Challenges and the Path Forward

While the surgery was a technical success, the path forward involves rigorous scrutiny. Sadly, Richard Slayman passed away in early May 2024, approximately two months after the transplant. Massachusetts General Hospital released a statement clarifying that there was no indication his death was the result of the transplant itself.

Slayman’s bravery has provided scientists with invaluable data. The FDA allowed this specific procedure under the “Expanded Access” protocol, often called “compassionate use.” This rule allows patients with life-threatening conditions to access experimental treatments when no other options exist.

For this to become a standard medical treatment, large-scale clinical trials are necessary. Researchers must determine:

1. Long-term survival rates: Can a pig kidney function for years?
2. Immunosuppression protocols: What specific drug cocktails are best to prevent rejection without leaving the patient too vulnerable to infection?
3. Cost and accessibility: How will insurance providers handle the costs of genetically engineered organs?

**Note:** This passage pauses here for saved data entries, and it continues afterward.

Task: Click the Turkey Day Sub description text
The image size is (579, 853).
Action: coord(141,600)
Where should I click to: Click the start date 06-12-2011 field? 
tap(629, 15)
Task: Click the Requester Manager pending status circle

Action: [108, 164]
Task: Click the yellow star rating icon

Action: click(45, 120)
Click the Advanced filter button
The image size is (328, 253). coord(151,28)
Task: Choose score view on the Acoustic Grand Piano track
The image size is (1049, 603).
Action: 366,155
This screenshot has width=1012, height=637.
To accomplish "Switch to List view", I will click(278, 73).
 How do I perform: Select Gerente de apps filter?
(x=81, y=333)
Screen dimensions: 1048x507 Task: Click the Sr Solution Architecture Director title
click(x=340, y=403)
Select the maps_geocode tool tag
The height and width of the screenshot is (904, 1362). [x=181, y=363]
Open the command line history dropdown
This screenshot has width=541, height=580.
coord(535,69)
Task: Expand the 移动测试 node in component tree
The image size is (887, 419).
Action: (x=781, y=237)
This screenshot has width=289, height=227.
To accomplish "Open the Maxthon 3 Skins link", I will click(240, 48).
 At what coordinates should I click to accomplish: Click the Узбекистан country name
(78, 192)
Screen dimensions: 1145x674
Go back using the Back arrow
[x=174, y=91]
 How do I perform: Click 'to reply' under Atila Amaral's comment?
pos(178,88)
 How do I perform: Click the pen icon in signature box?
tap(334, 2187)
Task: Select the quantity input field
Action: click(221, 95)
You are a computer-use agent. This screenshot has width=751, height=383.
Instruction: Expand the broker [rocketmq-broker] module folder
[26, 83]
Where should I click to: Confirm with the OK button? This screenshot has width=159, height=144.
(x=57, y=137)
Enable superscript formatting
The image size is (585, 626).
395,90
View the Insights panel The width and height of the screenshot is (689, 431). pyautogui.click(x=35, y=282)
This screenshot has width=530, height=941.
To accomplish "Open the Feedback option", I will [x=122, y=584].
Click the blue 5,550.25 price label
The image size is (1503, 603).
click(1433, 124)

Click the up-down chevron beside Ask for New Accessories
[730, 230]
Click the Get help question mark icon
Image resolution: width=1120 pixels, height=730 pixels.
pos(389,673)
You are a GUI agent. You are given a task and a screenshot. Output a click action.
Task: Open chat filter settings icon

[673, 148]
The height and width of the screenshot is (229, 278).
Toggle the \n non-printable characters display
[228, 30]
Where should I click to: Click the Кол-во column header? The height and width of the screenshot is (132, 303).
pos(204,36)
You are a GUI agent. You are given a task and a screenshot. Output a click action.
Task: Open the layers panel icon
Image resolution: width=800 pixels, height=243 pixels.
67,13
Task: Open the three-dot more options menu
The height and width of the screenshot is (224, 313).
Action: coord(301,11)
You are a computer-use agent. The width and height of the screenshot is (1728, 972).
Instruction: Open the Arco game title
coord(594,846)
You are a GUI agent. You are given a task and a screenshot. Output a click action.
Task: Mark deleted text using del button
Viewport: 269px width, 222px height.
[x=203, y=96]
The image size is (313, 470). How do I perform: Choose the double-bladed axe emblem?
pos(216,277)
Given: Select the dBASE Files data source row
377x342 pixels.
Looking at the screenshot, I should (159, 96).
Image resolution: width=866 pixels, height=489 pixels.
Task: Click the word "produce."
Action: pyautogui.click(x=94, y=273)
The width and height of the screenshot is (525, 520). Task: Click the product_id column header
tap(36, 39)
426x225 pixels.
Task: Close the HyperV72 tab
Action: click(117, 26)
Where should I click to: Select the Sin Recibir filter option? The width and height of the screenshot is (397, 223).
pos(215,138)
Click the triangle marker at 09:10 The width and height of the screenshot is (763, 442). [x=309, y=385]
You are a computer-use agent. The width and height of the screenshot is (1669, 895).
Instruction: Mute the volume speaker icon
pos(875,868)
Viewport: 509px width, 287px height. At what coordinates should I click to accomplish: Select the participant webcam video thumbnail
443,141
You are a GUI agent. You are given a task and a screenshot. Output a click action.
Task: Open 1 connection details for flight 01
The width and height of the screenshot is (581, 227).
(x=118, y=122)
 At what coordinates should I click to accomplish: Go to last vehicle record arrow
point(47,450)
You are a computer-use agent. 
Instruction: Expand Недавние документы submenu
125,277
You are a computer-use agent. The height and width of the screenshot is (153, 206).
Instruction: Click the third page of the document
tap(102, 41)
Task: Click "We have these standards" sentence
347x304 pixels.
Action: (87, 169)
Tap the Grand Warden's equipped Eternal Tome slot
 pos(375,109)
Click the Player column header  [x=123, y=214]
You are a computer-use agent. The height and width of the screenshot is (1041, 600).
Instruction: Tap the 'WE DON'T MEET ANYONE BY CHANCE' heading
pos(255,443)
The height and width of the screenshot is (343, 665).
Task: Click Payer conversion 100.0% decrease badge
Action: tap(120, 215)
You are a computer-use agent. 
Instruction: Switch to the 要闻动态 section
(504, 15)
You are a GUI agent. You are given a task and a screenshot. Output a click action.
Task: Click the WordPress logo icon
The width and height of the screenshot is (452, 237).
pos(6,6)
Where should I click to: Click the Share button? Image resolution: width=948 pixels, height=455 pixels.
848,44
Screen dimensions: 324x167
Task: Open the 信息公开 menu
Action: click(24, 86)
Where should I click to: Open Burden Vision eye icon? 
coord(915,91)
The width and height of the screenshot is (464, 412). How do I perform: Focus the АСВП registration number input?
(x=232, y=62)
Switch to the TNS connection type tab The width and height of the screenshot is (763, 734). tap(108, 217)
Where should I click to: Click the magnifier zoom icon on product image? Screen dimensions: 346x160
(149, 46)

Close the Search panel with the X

The events of 2024 have moved the timeline for xenotransplantation forward by years. What was once viewed as a theoretical possibility is now a clinical reality undergoing active refinement.

Frequently Asked Questions

Why are pigs used for organ transplants instead of monkeys? Pigs are preferred over primates for several reasons. Their organs grow to human size quickly (within six months), they are already raised for food on a massive scale, and there are fewer ethical concerns regarding their use compared to non-human primates. Additionally, pigs can be bred in sterile environments to reduce infection risks.

Did the patient reject the kidney? While Richard Slayman did experience a mild rejection episode roughly a week after surgery, doctors were able to reverse it using standard steroid treatments and adjustments to his medication. The kidney returned to normal function shortly after. Rejection is a common occurrence even in human-to-human transplants.

Is this procedure available to the public now? No. This procedure is still highly experimental. It is not available to the general public or those currently on the transplant waiting list. It will likely take several years of clinical trials and FDA review before it becomes a standard treatment option.

What is the difference between this and the pig heart transplants? The pig heart transplants performed at the University of Maryland Medical Center involved a different organ and slightly different genetic modifications. While both the heart and kidney recipients survived the initial surgeries, the physiology of the kidney is more complex regarding waste filtration and hormone production. Success in kidney transplants is often viewed as a “gateway” to broader xenotransplantation because dialysis exists as a backup if the organ fails, unlike with heart transplants.